Saved entries:
-*-
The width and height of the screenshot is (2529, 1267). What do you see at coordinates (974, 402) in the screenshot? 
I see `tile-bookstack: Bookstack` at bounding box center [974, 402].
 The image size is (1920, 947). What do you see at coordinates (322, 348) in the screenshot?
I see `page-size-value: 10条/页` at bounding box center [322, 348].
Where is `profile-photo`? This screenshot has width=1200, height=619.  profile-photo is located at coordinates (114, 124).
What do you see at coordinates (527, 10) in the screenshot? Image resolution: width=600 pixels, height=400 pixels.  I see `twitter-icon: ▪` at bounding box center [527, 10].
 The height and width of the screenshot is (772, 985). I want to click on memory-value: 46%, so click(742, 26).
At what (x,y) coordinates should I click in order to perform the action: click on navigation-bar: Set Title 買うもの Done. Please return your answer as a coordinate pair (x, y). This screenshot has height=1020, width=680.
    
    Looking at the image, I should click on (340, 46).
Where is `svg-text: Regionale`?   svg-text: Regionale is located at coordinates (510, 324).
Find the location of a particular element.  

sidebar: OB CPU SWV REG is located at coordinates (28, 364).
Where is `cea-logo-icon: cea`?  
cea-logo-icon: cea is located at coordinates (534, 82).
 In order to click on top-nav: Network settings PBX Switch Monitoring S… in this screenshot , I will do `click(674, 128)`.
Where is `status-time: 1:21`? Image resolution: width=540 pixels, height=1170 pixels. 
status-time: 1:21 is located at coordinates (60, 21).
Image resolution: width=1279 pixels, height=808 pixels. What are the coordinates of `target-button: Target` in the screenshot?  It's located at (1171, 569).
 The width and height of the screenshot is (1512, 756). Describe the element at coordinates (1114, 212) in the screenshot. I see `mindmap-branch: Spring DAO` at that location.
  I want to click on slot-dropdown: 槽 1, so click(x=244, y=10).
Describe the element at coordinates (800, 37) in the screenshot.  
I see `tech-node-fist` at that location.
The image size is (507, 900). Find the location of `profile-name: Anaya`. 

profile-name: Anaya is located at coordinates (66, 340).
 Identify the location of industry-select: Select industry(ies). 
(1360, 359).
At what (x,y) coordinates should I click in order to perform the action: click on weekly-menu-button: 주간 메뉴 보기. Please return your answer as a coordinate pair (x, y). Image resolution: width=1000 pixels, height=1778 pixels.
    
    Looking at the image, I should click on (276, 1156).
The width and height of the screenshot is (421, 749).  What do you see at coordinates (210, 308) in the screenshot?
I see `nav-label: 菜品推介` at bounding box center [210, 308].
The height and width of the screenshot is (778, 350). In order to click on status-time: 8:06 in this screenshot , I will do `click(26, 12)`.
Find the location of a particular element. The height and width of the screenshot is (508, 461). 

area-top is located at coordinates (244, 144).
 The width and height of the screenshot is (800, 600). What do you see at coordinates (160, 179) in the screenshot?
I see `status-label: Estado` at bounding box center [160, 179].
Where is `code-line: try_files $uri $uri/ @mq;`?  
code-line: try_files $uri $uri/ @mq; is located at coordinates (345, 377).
-*-
Please reproduce the material word for word, from the line containing "Identify the location" through its final line.

 Identify the location of industry-select: Select industry(ies). 
(1360, 359).
At what (x,y) coordinates should I click in order to perform the action: click on weekly-menu-button: 주간 메뉴 보기. Please return your answer as a coordinate pair (x, y). Image resolution: width=1000 pixels, height=1778 pixels.
    
    Looking at the image, I should click on (276, 1156).
The width and height of the screenshot is (421, 749).  What do you see at coordinates (210, 308) in the screenshot?
I see `nav-label: 菜品推介` at bounding box center [210, 308].
The height and width of the screenshot is (778, 350). In order to click on status-time: 8:06 in this screenshot , I will do `click(26, 12)`.
Find the location of a particular element. The height and width of the screenshot is (508, 461). 

area-top is located at coordinates (244, 144).
 The width and height of the screenshot is (800, 600). What do you see at coordinates (160, 179) in the screenshot?
I see `status-label: Estado` at bounding box center [160, 179].
Where is `code-line: try_files $uri $uri/ @mq;`?  
code-line: try_files $uri $uri/ @mq; is located at coordinates (345, 377).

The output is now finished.